The only figures that I can give are on ticketing revenue. We have software that has pulled out transactional data from ticketing sales at some of the major box offices in Scotland for the past five years. We are seeing a similar pattern, which is that there is a flat line, but with a small increase in yield. That means that people are running to stand still. In essence, organisations are sustaining themselves by increasing price. They are doing all that they can to generate revenue, but that is not sustainable. If things do not improve in the marketplace, there will be nowhere for the figures to go but downwards.

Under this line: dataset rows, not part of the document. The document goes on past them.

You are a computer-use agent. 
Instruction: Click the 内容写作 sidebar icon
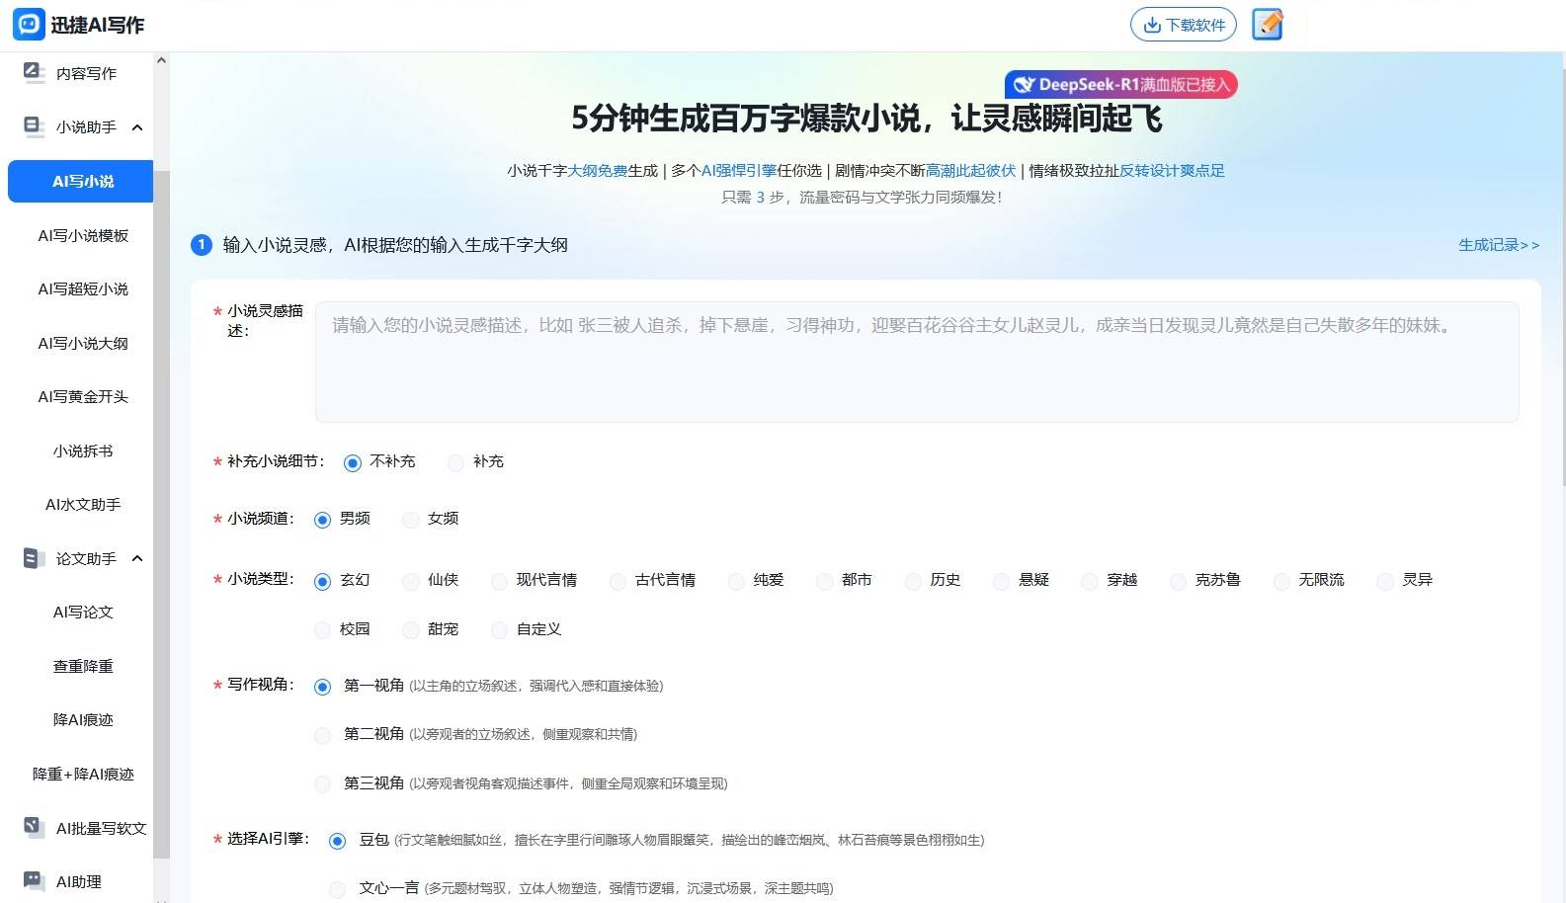click(x=35, y=73)
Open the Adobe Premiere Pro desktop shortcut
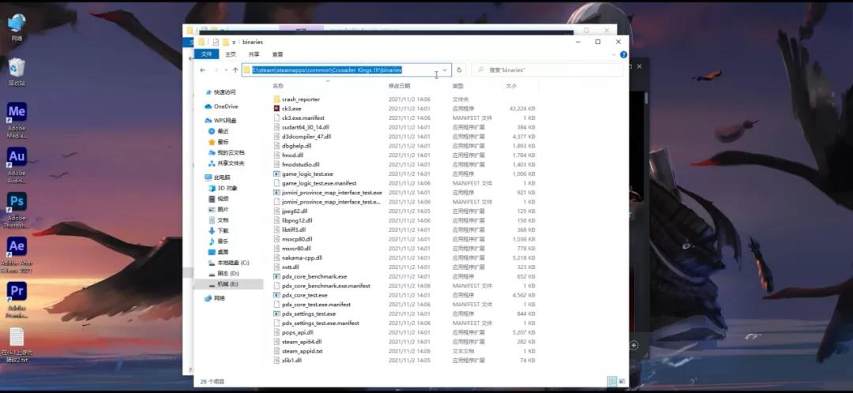The width and height of the screenshot is (853, 393). pyautogui.click(x=17, y=299)
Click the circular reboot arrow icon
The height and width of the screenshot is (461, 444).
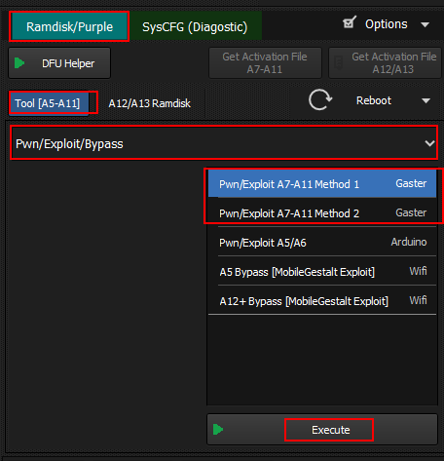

Surely that has an even greater impact on the 10 per cent of people who are already marginalised—they will be marginalised even further.

Julie Tait

Yes.

Robert Livingston

Many organisations have moved away from concession ticket prices or have concessions that are so small that they make no difference, such as a couple of pounds. Quite a few festivals simply do not have concession prices any more. Even that slight inducement that might be there is disappearing under the pressure to balance the books.

Julie Tait

Yes, and we see a corresponding increase in yield.

Fiona Ferguson

I think that people are still coming in the same numbers, but it is relevant to consider who is coming. People cannot afford various things, and there is a spectrum. In my previous post, I found that many people came to the theatre rather than do more expensive things such as go into town. However, that 10 per cent of people are being pushed even further out of the way.

Marco Biagi

To return to the beginning, Liam McArthur’s initial question was about the fact that 90 per cent of people participate in cultural activities and that, therefore, by implication, 10 per cent do not. Based on what you have said, if we are to encourage the expansion of cultural participation, rather than think simply about the 90 per cent of people who engage in some way, we should break that down and consider the proportion who go to see plays or live music. The 90 per cent figure suggests a healthy and thriving culture in which everybody is participating, but when we look at the different parts, the picture is much more complex. Should we look at the figure sector by sector rather than as a whole? According to figures from the Scottish Parliament information centre, 31 per cent of adults in Scotland attended a live music event in the past 12 months, 6 per cent attended a classical music performance and so on. That breakdown seems to give a better picture of the nuances.

Julie Tait

A sector-by-sector approach is an interesting one because it tends to reduce the question to “What is it about classical music or contemporary visual art that is the problem?”, as opposed to “What is it about the 10 per cent of people who never participate in cultural activities that would influence their engagement?” and “Do we know enough about that 10 per cent?”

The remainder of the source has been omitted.